- **DATA SUPPLIED**:
--------------------------------

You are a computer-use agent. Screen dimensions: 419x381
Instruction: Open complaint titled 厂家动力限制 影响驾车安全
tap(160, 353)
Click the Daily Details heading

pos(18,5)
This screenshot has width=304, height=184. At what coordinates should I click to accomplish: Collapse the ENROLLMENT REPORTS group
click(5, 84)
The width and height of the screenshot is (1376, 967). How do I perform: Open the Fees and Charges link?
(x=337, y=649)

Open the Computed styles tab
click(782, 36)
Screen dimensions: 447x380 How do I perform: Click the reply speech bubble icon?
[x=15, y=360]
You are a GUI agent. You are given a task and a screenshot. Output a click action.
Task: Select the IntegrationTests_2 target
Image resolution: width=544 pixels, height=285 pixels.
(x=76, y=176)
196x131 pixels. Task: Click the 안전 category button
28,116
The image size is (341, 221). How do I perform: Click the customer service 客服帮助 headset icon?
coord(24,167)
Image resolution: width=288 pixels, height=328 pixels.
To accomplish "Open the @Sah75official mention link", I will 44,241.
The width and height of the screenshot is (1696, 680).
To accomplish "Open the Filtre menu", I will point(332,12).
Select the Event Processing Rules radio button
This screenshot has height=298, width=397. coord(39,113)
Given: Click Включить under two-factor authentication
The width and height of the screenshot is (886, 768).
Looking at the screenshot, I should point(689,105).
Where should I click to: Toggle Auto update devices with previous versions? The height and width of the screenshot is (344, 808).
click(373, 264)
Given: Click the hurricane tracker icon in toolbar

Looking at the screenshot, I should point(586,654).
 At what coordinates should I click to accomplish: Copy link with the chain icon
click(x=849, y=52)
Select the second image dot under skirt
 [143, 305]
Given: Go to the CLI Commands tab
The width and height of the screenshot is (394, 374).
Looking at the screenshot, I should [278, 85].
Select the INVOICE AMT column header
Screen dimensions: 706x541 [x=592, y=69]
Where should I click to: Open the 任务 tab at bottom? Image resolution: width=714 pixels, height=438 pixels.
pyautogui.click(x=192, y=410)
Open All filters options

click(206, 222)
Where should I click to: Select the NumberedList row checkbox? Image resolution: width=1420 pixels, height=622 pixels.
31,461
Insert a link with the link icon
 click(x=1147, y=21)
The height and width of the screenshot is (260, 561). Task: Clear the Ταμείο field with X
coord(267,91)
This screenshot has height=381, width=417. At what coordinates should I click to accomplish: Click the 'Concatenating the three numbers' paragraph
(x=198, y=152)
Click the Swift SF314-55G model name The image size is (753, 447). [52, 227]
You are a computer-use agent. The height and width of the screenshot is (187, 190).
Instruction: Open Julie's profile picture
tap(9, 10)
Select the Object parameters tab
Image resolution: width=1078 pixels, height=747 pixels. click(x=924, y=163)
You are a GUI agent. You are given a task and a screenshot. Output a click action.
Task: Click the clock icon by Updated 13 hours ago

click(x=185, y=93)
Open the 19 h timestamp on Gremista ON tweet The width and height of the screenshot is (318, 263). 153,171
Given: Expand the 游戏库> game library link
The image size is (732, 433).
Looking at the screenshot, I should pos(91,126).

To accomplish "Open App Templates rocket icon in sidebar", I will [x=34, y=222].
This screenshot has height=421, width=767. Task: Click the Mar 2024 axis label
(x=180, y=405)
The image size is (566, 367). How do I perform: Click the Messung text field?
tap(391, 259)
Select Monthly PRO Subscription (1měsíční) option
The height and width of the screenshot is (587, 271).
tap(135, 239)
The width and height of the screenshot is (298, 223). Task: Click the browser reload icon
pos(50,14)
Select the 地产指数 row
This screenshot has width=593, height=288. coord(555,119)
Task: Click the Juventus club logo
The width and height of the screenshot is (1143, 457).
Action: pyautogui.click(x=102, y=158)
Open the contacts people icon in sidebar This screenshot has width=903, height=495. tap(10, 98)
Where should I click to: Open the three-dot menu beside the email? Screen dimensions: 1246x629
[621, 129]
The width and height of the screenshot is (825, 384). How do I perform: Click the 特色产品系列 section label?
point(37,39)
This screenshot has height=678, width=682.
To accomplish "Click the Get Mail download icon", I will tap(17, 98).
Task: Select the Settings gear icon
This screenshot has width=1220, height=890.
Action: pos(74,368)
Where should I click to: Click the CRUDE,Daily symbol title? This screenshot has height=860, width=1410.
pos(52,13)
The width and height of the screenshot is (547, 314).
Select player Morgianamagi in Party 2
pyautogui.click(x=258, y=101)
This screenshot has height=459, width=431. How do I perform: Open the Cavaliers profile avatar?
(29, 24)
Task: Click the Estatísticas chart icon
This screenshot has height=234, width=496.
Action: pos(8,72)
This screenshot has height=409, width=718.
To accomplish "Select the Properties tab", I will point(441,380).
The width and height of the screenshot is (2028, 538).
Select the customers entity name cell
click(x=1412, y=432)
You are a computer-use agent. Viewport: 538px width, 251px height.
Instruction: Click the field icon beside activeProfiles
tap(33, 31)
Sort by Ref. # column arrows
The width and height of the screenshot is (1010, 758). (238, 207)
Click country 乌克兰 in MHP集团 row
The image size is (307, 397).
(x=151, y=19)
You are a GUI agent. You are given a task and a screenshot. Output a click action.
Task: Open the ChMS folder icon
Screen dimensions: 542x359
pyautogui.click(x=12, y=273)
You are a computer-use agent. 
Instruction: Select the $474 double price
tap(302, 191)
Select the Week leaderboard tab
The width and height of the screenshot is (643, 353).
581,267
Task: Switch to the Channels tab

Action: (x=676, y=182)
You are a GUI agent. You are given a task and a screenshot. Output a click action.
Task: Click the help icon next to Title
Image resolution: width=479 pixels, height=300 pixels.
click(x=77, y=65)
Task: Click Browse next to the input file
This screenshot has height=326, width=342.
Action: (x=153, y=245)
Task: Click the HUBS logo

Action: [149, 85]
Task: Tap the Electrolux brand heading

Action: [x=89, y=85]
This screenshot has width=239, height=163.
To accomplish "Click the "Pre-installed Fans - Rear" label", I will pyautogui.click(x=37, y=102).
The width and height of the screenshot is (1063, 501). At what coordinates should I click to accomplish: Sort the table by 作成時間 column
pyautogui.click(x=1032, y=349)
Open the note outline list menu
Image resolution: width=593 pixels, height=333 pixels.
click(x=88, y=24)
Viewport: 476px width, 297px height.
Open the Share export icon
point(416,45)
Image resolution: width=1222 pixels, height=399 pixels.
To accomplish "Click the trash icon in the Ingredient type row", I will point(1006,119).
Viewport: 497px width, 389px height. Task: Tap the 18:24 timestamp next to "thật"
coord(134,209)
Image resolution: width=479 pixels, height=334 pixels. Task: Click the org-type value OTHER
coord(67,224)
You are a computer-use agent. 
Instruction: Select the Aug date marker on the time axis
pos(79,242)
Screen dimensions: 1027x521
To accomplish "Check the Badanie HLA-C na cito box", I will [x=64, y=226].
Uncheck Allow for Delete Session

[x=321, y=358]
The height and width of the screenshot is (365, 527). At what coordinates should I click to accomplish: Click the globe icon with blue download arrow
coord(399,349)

--------------------------------

- **WHAT YOU HAVE TO DO**:
Find "The image size is (566, 367)." in the entries above and copy that whole line exactly, then each line after it through the line that contains "Task: Open the ChMS folder icon".

- **ANSWER BELOW**:
The image size is (566, 367). How do I perform: Click the Messung text field?
tap(391, 259)
Select Monthly PRO Subscription (1měsíční) option
The height and width of the screenshot is (587, 271).
tap(135, 239)
The width and height of the screenshot is (298, 223). Task: Click the browser reload icon
pos(50,14)
Select the 地产指数 row
This screenshot has width=593, height=288. coord(555,119)
Task: Click the Juventus club logo
The width and height of the screenshot is (1143, 457).
Action: pyautogui.click(x=102, y=158)
Open the contacts people icon in sidebar This screenshot has width=903, height=495. tap(10, 98)
Where should I click to: Open the three-dot menu beside the email? Screen dimensions: 1246x629
[621, 129]
The width and height of the screenshot is (825, 384). How do I perform: Click the 特色产品系列 section label?
point(37,39)
This screenshot has height=678, width=682.
To accomplish "Click the Get Mail download icon", I will tap(17, 98).
Task: Select the Settings gear icon
This screenshot has width=1220, height=890.
Action: pos(74,368)
Where should I click to: Click the CRUDE,Daily symbol title? This screenshot has height=860, width=1410.
pos(52,13)
The width and height of the screenshot is (547, 314).
Select player Morgianamagi in Party 2
pyautogui.click(x=258, y=101)
This screenshot has height=459, width=431. How do I perform: Open the Cavaliers profile avatar?
(29, 24)
Task: Click the Estatísticas chart icon
This screenshot has height=234, width=496.
Action: pos(8,72)
This screenshot has height=409, width=718.
To accomplish "Select the Properties tab", I will point(441,380).
The width and height of the screenshot is (2028, 538).
Select the customers entity name cell
click(x=1412, y=432)
You are a computer-use agent. Viewport: 538px width, 251px height.
Instruction: Click the field icon beside activeProfiles
tap(33, 31)
Sort by Ref. # column arrows
The width and height of the screenshot is (1010, 758). (238, 207)
Click country 乌克兰 in MHP集团 row
The image size is (307, 397).
(x=151, y=19)
You are a GUI agent. You are given a task and a screenshot. Output a click action.
Task: Open the ChMS folder icon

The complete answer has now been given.